Pictures are favored for providing the context both in language classroom instructions and assessments (Field, 2013). However when pictorial tasks are designed to track students’ progress, parallel tasks are suggested (Stansfield & Ross, 1988; Brown et. al, 1991; Weir & Wu, 2006) because it is important to avoid repeated use of the same task which exerts unwanted leakage, construct-irrelevant variance (e.g. Raymond et al., 2007), and practice effect (Cliffordson, 2004; Hausknecht et al., 2007). Although some studies examined the parallel picture set tasks in writing prompts (e.g. Bae, 2000; Bar& Lee, 2011; Pena et al., 2006) based on student’s products, few studies on the equivalence of picture-based listening tasks are currently available.
This research is to address the research gap. It documents evidences of equivalence of two picture-based listening tasks which were developed in alignment with National English Curriculum Standards Level 4 in China.
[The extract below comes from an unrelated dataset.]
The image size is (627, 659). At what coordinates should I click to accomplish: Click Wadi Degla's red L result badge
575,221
The purpose is to ensure that these two tasks measure the same construct, yielding equivalent results and score interpretations, as well as to establish a sound process to validate the equivalence among picture-based listening tasks across years in tracking Chinese eighth graders’ progress.
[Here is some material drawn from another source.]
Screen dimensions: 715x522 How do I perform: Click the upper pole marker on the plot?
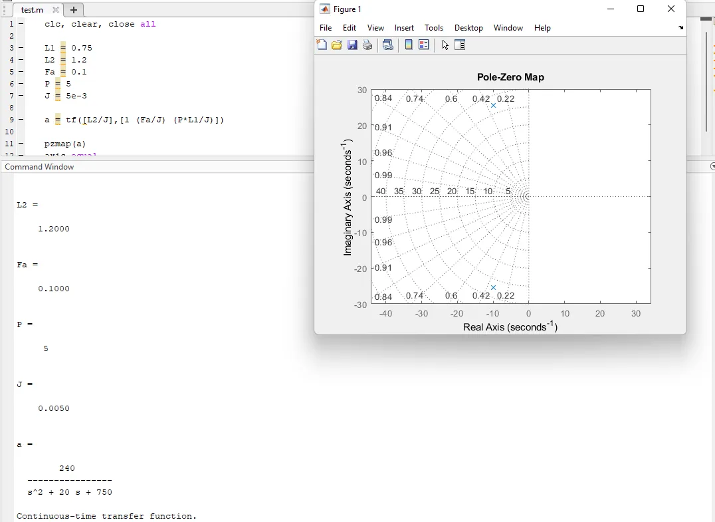click(493, 106)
It employed a stakeholders-oriented approach by probing test writers, Grade eight teachers form different language discipline background and the test takers of different language proficiency levels(High/medium/low) to evaluate two listening tasks featured themes of “farm” and “park”. In the first phase, nine stakeholders (three of each group) reviewed the test content in terms of the tasks’ characteristics on a 1-6 Likert scale. In the second phase, a second group of 9 stakeholders sat the tests, and their stimulated retrospective recall data of the test taking process were collected. Results showed different groups of stakeholders paid attention to different aspects of the task characteristics. The in-depth comparison of cognitive processes showed participants went through comprehensive layers of thinking process with similar stages at similar expert proficiency level. This study demonstrates the importance to involve different groups of stakeholders when examine task equivalency of picture sets in standards-based listening assessment. It is necessary to collect evidences through tapping into comprehensive layers of cognitive processes to evaluate task equivalency. The approach employed contributes to the establishment of methods to examine the parallel task forms at large.